SELECTION:
>>>

On March 2, the citizens of Guyana will have to draw a proverbial line in the sand on the creeping subversion of the rule of law, which is a disturbing sign of a return to the dark days of the PNC’s dictatorial rule, especially between 1968 and 1985 under Forbes Burnham, that party’s “founder leader”. During the last five years, there were too many examples abounding of governmental institutions — led by President David Granger — stretching and acting outside their constitutional remit, and taking unilateral political decisions that plunged the country further down the Burnhamite abyss.
As usual, it began with testing actions that violated the spirit of agreements that were solemnly crafted to guide actions in the political realm. For President Granger to renege on the agreement with the AFC contained in the “Cummingsburg Accord” — to have his Prime Minister chair the Cabinet and be in charge of domestic governance — by claiming the Constitution precluded it was more than bad faith. It was a sign that, without compunction, Granger was willing to break the moral contract between parties that undergirds the rule of law writ large. The Constitution authorises the President to delegate any of his Executive powers to any of his Ministers, but unfortunately, the AFC were unwilling to challenge him on his claim. Their mouths were muzzled by the hand that feeds them.

<<<

GIVEN INFORMATION:
>>>

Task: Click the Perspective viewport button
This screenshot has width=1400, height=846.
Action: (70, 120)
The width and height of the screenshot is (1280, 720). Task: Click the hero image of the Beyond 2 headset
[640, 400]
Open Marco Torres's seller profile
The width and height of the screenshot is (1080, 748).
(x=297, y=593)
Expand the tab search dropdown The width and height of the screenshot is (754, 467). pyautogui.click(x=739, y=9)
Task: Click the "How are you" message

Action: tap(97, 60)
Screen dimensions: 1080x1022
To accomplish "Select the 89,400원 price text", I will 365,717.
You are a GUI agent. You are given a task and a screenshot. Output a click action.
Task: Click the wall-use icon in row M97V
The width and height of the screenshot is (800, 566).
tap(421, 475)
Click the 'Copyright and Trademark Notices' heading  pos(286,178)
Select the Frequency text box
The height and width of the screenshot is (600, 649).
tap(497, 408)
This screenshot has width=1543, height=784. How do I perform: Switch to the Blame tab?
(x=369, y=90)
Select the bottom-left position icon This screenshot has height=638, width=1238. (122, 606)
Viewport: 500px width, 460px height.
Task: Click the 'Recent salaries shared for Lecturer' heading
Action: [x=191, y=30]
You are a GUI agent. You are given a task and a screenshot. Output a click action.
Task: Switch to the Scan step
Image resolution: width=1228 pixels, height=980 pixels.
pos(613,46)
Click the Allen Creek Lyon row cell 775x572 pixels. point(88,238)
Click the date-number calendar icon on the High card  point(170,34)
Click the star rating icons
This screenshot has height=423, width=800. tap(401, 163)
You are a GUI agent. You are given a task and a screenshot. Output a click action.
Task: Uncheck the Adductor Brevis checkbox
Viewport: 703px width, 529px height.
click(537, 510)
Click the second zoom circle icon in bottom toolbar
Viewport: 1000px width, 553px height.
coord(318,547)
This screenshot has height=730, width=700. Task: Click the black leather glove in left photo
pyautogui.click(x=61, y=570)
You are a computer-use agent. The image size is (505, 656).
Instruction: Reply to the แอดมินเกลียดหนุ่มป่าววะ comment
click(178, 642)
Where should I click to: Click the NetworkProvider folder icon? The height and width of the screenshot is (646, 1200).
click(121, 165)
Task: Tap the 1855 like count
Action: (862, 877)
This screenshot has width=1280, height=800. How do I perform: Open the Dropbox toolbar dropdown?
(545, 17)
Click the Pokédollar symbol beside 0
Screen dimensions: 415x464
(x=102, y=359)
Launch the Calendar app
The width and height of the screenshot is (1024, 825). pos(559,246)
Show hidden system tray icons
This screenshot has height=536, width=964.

<<<

INSTRUCTION: Carry on the commentary on Guyana's rule of law from its final sentence.

RESULT:
Granger moved on to actually violate the Constitution when he disputed, in a long and contentious argument, the clear language that was inserted to approve the nomination and appointment of “any other fit and proper person” than a judge as the Chair of GECOM. He said it was simply the “perception” of the Chief Justice, to whom the matter was referred. He insisted that he was entitled to his “perception”, and took the matter all the way to the CCJ. Even when that apex court ruled against him, Granger insisted on another obtuse interpretation of the law to claim he was entitled to include his nominations on the list of six names the Opposition Leader was supposed to submit for him to make a choice from.
It is when these intrusions form a pattern of violations of the spirit of the rule of law that the vigilance of the citizenry becomes critical, since dictatorships are usually constructed in broad daylight while the citizens are inattentive. Soon the rights of those citizens themselves are trampled upon as the “dictator in the making” enlarges the scope of his unilateral actions.
In fact, the Chief Justice had to rule that a unilateral action by President Granger to annul the leases of several West Coast Berbice farmers was illegal. But clearly, from his subsequent actions, that judgement did not serve to disabuse the President of his misapprehension of the “separation of powers” doctrine and his encouragement of the traducing of the rule of law.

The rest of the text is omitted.